The result is an array of tweets, we can look at specific text:

In [None]:
result["statuses"][0]["full_text"]

Or print all the tweets:

In [None]:
for status in result["statuses"]:
    print(status["full_text"])
    print("----")

## Analysis of Twitter Popularity

Let's do a brief analysis of twitter popularity of two political figures: Joe Biden's official POTUS account and Alexandria Ocasio-Cortez. As you would expect, Biden's personal account has more twitter followers (29 million) than AOC (12.6 million), though the POTUS account has only 8 million followers. We're using the POTUS account, because Biden's account has mostly been used for retweeting POTUS ever since he took office. As an aside, Barack Obama has 130 million followers, and Justin Bieber has 114 million. 

We can search for tweets based on usernames:

In [None]:
result = twitter.search(q="@joebiden",  tweet_mode="extended")
for status in result["statuses"]:
    print(status["full_text"])
    print("----")

This returns all tweets that are mentioning a username. 

We can also explicitly get the tweets of a person. Let's download Biden's last 50 tweets. [Here](https://dev.twitter.com/rest/reference/get/statuses/user_timeline) is the relevant API documentation, [here](https://github.com/ryanmcgrath/twython/blob/master/twython/endpoints.py) are the definitions for twython. 

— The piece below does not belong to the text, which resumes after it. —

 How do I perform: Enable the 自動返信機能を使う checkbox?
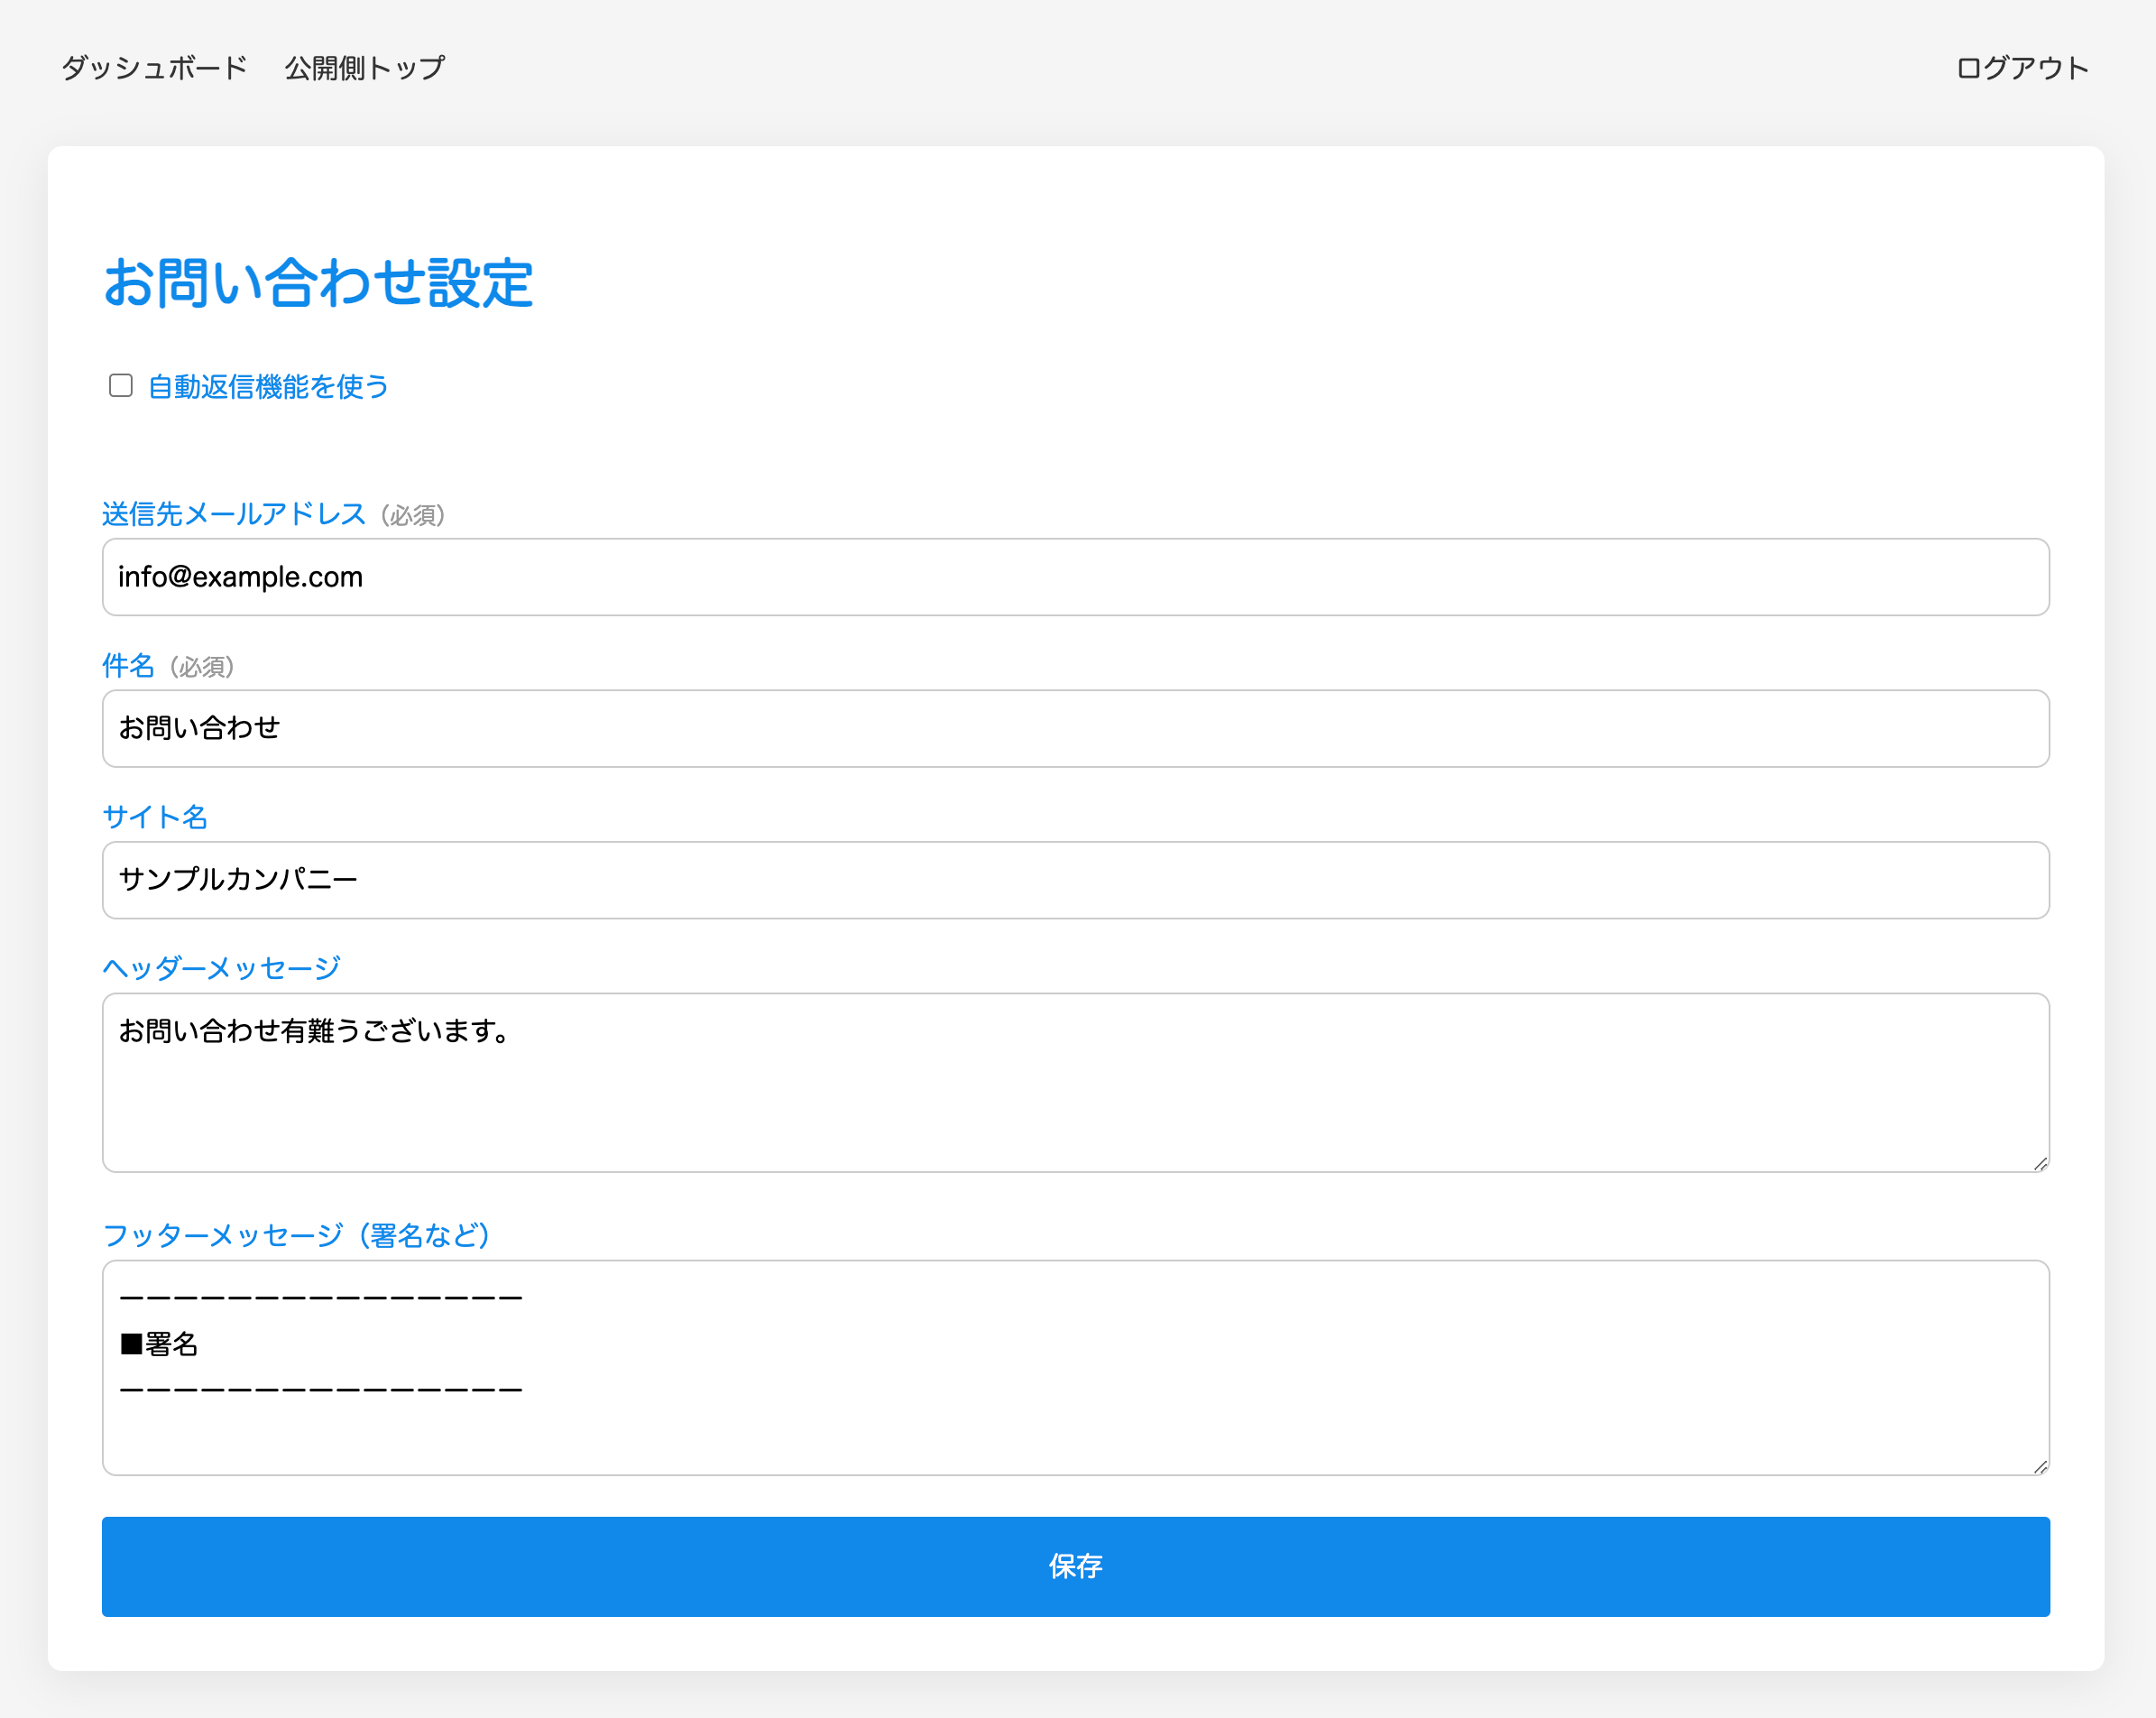121,386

Note that you get an error message if you try this with an account that is locked (like Trump's) or that doesn't exist.

In [None]:
#twitter = Twython(CONSUMER_KEY, CONSUMER_SECRET, ACCESS_TOKEN, ACCESS_TOKEN_SECRET)

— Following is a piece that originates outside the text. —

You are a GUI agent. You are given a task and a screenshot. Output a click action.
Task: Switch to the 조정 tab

# count is limited to the last 3200 tweets of a user, a max of 200 per request
biden_result = twitter.get_user_timeline(screen_name="potus", count=50)
biden_result

Let's count the numbers for Biden's favorites and retweets.

In [None]:
biden_favorites = []
biden_retweets = []
biden_texts = []
for status in biden_result:
    print(status["text"])
    print(status["favorite_count"])
    print("----")
    biden_favorites.append(status["favorite_count"])
    biden_retweets.append(status["retweet_count"])
    biden_texts.append(status["text"])

Now let's do the same for Alexandria Ocasio-Cortez.

In [None]:
aoc_results = twitter.get_user_timeline(screen_name="aoc", count=50)
aoc_results

In [None]:
aoc_favorites = []
aoc_retweets = []
aoc_texts = []
for status in aoc_results:
    print(status["text"])
    print(status["favorite_count"])
    print("----")
    aoc_favorites.append(status["favorite_count"])
    aoc_retweets.append(status["retweet_count"])
    aoc_texts.append(status["text"])

And let's create DataFrames for both of them and explore their stats:

In [None]:
import pandas as pd 

biden_stats = pd.DataFrame({
        "Biden Fav":biden_favorites,
        "Biden RT":biden_retweets,
        "Biden Text":biden_texts
    })

aoc_stats = pd.DataFrame({
      "AOC Fav":aoc_favorites,
      "AOC RT":aoc_retweets, 
      "AOC Text":aoc_texts
        })

In [None]:
biden_stats.head()

In [None]:
biden_stats.describe()

We will plot the tweet data; but we have to sort them first so that they make sense. 

In [None]:
biden_stats = biden_stats.sort_values("Biden Fav", ascending=False)
biden_stats = biden_stats.reset_index(drop=True)
biden_stats.head(30)

In [None]:
biden_stats.tail(10)

In [None]:
aoc_stats = aoc_stats.sort_values("AOC Fav", ascending=False)
aoc_stats = aoc_stats.reset_index(drop=True)
aoc_stats.head(30)

In [None]:
combined = aoc_stats.copy()
combined["Biden Fav"] = biden_stats["Biden Fav"]
combined["Biden RT"] = biden_stats["Biden RT"]

In [None]:
combined.plot()

In [None]:
russia_results = twitter.get_user_timeline(screen_name="KremlinRussia_E", count=50)
russia_results